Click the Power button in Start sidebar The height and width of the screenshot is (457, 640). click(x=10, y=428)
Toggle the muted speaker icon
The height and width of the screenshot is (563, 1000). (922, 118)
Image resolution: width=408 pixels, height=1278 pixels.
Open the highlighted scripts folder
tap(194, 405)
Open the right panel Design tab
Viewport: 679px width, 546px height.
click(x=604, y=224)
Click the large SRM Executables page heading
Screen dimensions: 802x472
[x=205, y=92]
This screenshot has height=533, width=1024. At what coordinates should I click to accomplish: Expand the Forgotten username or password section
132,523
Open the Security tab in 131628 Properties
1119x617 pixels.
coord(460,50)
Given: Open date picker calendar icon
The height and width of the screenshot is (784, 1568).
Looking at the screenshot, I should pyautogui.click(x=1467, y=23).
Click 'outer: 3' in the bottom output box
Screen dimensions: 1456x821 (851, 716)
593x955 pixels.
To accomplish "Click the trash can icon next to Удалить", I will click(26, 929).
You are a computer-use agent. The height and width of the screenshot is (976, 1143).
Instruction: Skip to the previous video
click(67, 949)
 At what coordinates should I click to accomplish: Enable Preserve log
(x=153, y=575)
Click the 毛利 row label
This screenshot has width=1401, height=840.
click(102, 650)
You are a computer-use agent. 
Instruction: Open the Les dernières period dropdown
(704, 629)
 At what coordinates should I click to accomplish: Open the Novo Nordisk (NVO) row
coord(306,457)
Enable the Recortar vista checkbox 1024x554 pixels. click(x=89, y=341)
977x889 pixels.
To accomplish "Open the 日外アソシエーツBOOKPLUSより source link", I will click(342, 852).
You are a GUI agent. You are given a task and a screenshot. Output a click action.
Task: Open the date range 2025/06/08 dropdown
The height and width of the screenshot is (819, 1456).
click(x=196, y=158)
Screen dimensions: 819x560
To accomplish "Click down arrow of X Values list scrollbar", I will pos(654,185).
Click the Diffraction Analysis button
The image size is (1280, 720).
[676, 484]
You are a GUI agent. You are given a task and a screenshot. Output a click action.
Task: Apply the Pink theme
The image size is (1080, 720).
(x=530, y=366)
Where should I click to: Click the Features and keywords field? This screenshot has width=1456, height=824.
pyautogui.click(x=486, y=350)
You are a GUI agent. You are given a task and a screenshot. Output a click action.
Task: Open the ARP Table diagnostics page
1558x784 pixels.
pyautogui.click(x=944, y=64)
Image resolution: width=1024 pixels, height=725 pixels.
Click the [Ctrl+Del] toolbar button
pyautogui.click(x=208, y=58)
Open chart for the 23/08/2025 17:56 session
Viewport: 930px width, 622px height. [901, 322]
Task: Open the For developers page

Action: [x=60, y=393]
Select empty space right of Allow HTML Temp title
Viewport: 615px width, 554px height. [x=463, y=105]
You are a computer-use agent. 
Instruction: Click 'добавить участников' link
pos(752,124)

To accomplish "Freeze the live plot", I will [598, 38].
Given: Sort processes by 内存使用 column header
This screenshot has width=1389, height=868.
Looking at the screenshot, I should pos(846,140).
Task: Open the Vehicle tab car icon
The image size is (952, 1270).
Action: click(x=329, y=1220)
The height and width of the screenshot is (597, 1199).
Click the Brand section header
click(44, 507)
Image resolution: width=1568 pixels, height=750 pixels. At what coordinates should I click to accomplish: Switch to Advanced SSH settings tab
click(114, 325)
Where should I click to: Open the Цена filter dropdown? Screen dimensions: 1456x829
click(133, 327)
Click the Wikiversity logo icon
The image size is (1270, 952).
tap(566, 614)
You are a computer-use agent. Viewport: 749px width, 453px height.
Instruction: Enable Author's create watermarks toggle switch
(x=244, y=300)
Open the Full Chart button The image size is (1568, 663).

» **Prompt**
Convert these lines to a JSON list of strings, one string per line, leaving out any blank lines.

» **Exercise solution**
[
  "Click the Power button in Start sidebar The height and width of the screenshot is (457, 640). click(x=10, y=428)",
  "Toggle the muted speaker icon",
  "The height and width of the screenshot is (563, 1000). (922, 118)",
  "Image resolution: width=408 pixels, height=1278 pixels.",
  "Open the highlighted scripts folder",
  "tap(194, 405)",
  "Open the right panel Design tab",
  "Viewport: 679px width, 546px height.",
  "click(x=604, y=224)",
  "Click the large SRM Executables page heading",
  "Screen dimensions: 802x472",
  "[x=205, y=92]",
  "This screenshot has height=533, width=1024. At what coordinates should I click to accomplish: Expand the Forgotten username or password section",
  "132,523",
  "Open the Security tab in 131628 Properties",
  "1119x617 pixels.",
  "coord(460,50)",
  "Given: Open date picker calendar icon",
  "The height and width of the screenshot is (784, 1568).",
  "Looking at the screenshot, I should pyautogui.click(x=1467, y=23).",
  "Click 'outer: 3' in the bottom output box",
  "Screen dimensions: 1456x821 (851, 716)",
  "593x955 pixels.",
  "To accomplish \"Click the trash can icon next to Удалить\", I will click(26, 929).",
  "You are a computer-use agent. The height and width of the screenshot is (976, 1143).",
  "Instruction: Skip to the previous video",
  "click(67, 949)",
  " At what coordinates should I click to accomplish: Enable Preserve log",
  "(x=153, y=575)",
  "Click the 毛利 row label",
  "This screenshot has width=1401, height=840.",
  "click(102, 650)",
  "You are a computer-use agent. ",
  "Instruction: Open the Les dernières period dropdown",
  "(704, 629)",
  " At what coordinates should I click to accomplish: Open the Novo Nordisk (NVO) row",
  "coord(306,457)",
  "Enable the Recortar vista checkbox 1024x554 pixels. click(x=89, y=341)",
  "977x889 pixels.",
  "To accomplish \"Open the 日外アソシエーツBOOKPLUSより source link\", I will click(342, 852).",
  "You are a GUI agent. You are given a task and a screenshot. Output a click action.",
  "Task: Open the date range 2025/06/08 dropdown",
  "The height and width of the screenshot is (819, 1456).",
  "click(x=196, y=158)",
  "Screen dimensions: 819x560",
  "To accomplish \"Click down arrow of X Values list scrollbar\", I will pos(654,185).",
  "Click the Diffraction Analysis button",
  "The image size is (1280, 720).",
  "[676, 484]",
  "You are a GUI agent. You are given a task and a screenshot. Output a click action.",
  "Task: Apply the Pink theme",
  "The image size is (1080, 720).",
  "(x=530, y=366)",
  "Where should I click to: Click the Features and keywords field? This screenshot has width=1456, height=824.",
  "pyautogui.click(x=486, y=350)",
  "You are a GUI agent. You are given a task and a screenshot. Output a click action.",
  "Task: Open the ARP Table diagnostics page",
  "1558x784 pixels.",
  "pyautogui.click(x=944, y=64)",
  "Image resolution: width=1024 pixels, height=725 pixels.",
  "Click the [Ctrl+Del] toolbar button",
  "pyautogui.click(x=208, y=58)",
  "Open chart for the 23/08/2025 17:56 session",
  "Viewport: 930px width, 622px height. [901, 322]",
  "Task: Open the For developers page",
  "Action: [x=60, y=393]",
  "Select empty space right of Allow HTML Temp title",
  "Viewport: 615px width, 554px height. [x=463, y=105]",
  "You are a computer-use agent. ",
  "Instruction: Click 'добавить участников' link",
  "pos(752,124)",
  "To accomplish \"Freeze the live plot\", I will [598, 38].",
  "Given: Sort processes by 内存使用 column header",
  "This screenshot has width=1389, height=868.",
  "Looking at the screenshot, I should pos(846,140).",
  "Task: Open the Vehicle tab car icon",
  "The image size is (952, 1270).",
  "Action: click(x=329, y=1220)",
  "The height and width of the screenshot is (597, 1199).",
  "Click the Brand section header",
  "click(44, 507)",
  "Image resolution: width=1568 pixels, height=750 pixels. At what coordinates should I click to accomplish: Switch to Advanced SSH settings tab",
  "click(114, 325)",
  "Where should I click to: Open the Цена filter dropdown? Screen dimensions: 1456x829",
  "click(133, 327)",
  "Click the Wikiversity logo icon",
  "The image size is (1270, 952).",
  "tap(566, 614)",
  "You are a computer-use agent. Viewport: 749px width, 453px height.",
  "Instruction: Enable Author's create watermarks toggle switch",
  "(x=244, y=300)",
  "Open the Full Chart button The image size is (1568, 663)."
]